**Texto em estudo**.
● ● ● ● ● ● ●
Quando foi anunciada a nova seleção da Sight & Sound dos 100 melhores filmes de sempre, causou alguma sensação ver em primeiro lugar o filme “Jeanne Dielman, 23, Quai du Commerce, 1080 Bruxelles” da cineasta belga Chantal Akerman, sendo a primeira vez que uma mulher atinge o lugar cimeiro desta seleção. Teve a audácia de destronar dois daqueles que foram considerados os melhores filmes durante décadas pelos críticos de cinema, “Vertigo”, de Alfred Hitchcock, e “Citizen Kane”, de Orson Welles.

Ao dar origem a uma interessante discussão sobre cinema como arte e denúncia social, fez emergir o pouco consenso em torno de “Jeanne Dielman” como merecedor do primeiro lugar. A essa falta de consenso soma-se o repúdio daqueles que o consideram um produto ideológico de “intelectuais de esquerda”.

A verdade é que este filme não carrega qualquer tradição nem continuidade com o passado do cinema. Pelo contrário, trata-se de uma obra que abre portas invulgares para recantos negros da alma humana, em especial a alma da mulher, durante tanto tempo relegada para segundo plano, enquanto as angústias dos homens ocupavam o ecrã por inteiro.
● ● ● ● ● ● ●
**O que fazer**.
• 1. Responda às perguntas sobre o texto acerca de "Jeanne Dielman":
(a) Qual é a nacionalidade da cineasta Chantal Akerman?
(b) Que dois filmes foram destronados do primeiro lugar?
(c) A alma de quem foi, durante tanto tempo, relegada para segundo plano?
• 2. Transcreva do texto sobre "Jeanne Dielman" o trecho que vai de "Quando foi anunciada" até "de Orson Welles.".

(Entradas de dados guardadas)
● ● ● ● ● ● ●
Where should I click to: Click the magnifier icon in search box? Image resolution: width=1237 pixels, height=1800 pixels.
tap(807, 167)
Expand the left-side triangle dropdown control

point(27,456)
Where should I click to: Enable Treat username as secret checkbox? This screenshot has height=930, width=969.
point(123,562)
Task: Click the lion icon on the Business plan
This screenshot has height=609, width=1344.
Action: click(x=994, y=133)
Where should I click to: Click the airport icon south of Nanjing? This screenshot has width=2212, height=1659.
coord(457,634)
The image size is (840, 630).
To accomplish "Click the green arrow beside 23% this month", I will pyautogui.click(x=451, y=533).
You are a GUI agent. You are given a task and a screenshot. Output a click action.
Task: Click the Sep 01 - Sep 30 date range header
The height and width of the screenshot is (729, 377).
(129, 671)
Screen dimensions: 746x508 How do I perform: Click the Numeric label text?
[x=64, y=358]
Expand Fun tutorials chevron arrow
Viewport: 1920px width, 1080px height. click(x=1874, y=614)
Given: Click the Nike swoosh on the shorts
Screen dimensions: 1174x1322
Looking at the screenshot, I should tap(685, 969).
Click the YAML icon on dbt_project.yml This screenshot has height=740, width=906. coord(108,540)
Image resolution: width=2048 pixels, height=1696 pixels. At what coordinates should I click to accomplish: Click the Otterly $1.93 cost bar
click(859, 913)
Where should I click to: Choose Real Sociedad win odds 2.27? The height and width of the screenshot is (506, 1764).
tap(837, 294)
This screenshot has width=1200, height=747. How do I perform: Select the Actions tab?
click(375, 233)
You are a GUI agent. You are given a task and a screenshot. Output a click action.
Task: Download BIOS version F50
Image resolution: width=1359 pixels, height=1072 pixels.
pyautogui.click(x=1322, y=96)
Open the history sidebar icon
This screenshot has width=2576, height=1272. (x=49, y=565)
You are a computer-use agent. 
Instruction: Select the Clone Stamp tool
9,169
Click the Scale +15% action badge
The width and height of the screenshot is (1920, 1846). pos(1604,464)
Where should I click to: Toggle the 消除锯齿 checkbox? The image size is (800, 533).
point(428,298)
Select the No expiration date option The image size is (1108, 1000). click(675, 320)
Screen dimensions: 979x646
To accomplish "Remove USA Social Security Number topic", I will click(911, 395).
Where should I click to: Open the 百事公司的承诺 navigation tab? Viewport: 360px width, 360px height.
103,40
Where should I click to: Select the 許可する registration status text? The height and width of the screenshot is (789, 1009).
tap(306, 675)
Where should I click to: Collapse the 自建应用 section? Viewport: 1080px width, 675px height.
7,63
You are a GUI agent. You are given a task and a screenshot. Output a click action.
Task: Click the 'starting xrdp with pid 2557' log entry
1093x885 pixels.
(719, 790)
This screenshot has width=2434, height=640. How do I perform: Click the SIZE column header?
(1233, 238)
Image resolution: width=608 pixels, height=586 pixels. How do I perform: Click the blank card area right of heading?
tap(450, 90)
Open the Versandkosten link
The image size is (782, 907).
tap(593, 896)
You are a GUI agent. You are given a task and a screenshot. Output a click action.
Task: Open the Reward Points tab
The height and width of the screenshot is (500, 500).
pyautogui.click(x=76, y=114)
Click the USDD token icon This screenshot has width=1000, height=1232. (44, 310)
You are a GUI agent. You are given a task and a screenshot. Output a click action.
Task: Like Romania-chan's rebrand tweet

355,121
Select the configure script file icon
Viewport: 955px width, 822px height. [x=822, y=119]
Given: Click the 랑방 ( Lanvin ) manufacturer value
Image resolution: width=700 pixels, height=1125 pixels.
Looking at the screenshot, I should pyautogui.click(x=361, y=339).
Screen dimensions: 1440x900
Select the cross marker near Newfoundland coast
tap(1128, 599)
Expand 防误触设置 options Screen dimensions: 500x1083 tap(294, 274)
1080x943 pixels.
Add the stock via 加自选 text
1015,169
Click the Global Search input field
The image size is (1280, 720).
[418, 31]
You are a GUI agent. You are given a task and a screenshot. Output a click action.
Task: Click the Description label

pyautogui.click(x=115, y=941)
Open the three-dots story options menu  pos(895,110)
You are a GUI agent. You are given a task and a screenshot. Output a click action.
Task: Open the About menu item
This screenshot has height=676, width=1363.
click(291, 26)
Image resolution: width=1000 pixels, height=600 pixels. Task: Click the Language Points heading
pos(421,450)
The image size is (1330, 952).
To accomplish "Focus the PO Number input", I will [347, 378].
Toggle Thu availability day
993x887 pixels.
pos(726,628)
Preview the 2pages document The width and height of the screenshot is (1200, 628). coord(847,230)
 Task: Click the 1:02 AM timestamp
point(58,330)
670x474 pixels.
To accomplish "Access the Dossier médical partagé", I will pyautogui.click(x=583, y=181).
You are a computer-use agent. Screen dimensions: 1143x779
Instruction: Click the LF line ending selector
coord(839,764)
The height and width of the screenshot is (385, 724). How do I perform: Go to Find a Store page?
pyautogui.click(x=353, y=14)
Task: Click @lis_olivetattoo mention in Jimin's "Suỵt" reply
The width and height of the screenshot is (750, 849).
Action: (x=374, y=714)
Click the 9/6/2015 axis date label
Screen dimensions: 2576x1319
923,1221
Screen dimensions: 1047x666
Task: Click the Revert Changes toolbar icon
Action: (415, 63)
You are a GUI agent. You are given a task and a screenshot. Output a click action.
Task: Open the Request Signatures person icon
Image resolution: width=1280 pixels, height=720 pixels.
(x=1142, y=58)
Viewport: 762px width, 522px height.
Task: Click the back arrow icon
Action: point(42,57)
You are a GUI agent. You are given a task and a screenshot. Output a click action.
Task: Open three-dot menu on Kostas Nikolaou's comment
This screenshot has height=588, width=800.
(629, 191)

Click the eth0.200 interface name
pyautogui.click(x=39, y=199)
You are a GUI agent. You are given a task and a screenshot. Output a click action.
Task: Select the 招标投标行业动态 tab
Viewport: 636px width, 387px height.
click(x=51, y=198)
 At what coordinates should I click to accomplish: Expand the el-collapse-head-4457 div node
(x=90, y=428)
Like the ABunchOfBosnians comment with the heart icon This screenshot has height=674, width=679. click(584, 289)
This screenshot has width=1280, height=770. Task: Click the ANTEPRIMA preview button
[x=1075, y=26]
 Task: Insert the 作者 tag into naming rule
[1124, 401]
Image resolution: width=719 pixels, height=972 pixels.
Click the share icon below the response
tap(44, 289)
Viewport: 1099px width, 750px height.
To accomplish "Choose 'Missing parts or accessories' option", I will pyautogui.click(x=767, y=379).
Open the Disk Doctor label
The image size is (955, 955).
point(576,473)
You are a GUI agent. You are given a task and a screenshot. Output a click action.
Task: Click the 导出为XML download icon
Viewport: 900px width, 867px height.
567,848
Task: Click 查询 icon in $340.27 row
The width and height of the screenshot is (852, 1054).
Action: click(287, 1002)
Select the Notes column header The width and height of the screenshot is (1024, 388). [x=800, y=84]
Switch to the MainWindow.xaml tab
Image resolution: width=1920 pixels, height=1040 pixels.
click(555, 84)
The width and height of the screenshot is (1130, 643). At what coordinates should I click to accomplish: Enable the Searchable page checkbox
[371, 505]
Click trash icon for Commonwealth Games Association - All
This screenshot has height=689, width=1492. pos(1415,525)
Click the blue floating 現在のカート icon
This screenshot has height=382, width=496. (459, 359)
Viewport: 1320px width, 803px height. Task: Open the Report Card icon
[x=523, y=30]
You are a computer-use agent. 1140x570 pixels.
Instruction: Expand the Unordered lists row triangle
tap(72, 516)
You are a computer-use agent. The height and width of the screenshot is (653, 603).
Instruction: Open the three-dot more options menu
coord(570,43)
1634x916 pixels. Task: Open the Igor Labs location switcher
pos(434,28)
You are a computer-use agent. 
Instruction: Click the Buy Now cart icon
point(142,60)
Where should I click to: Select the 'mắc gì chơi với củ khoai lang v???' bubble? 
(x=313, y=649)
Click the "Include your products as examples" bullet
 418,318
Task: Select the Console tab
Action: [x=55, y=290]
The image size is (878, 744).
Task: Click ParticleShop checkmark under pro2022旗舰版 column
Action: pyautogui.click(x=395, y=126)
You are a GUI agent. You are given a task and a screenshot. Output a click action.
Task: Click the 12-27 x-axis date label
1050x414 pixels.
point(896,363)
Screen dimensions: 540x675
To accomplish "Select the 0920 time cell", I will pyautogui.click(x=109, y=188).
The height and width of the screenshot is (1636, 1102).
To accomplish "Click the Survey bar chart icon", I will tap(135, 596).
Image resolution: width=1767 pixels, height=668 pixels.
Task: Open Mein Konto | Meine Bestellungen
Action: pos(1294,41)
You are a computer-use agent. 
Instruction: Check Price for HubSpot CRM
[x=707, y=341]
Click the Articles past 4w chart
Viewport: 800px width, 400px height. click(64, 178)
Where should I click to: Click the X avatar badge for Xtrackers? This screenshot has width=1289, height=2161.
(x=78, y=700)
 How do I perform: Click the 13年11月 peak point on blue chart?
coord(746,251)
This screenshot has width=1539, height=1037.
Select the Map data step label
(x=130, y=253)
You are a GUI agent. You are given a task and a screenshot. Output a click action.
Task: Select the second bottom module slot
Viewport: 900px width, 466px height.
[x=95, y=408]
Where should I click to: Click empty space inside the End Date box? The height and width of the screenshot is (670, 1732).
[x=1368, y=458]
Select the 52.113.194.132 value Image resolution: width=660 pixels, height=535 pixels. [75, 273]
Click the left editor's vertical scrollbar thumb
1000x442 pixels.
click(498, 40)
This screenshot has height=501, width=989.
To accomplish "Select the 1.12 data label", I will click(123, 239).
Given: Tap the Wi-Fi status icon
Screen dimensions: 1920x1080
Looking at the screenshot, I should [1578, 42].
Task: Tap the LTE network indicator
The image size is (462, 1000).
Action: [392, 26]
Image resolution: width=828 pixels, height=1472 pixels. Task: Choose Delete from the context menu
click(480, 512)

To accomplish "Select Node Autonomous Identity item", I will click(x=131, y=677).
● ● ● ● ● ● ●
**Respostas**.
• 1.
(a) Belga.
(b) "Vertigo", de Alfred Hitchcock, e "Citizen Kane", de Orson Welles.
(c) A alma da mulher.

• 2.
Quando foi anunciada a nova seleção da Sight & Sound dos 100 melhores filmes de sempre, causou alguma sensação ver em primeiro lugar o filme “Jeanne Dielman, 23, Quai du Commerce, 1080 Bruxelles” da cineasta belga Chantal Akerman, sendo a primeira vez que uma mulher atinge o lugar cimeiro desta seleção. Teve a audácia de destronar dois daqueles que foram considerados os melhores filmes durante décadas pelos críticos de cinema, “Vertigo”, de Alfred Hitchcock, e “Citizen Kane”, de Orson Welles.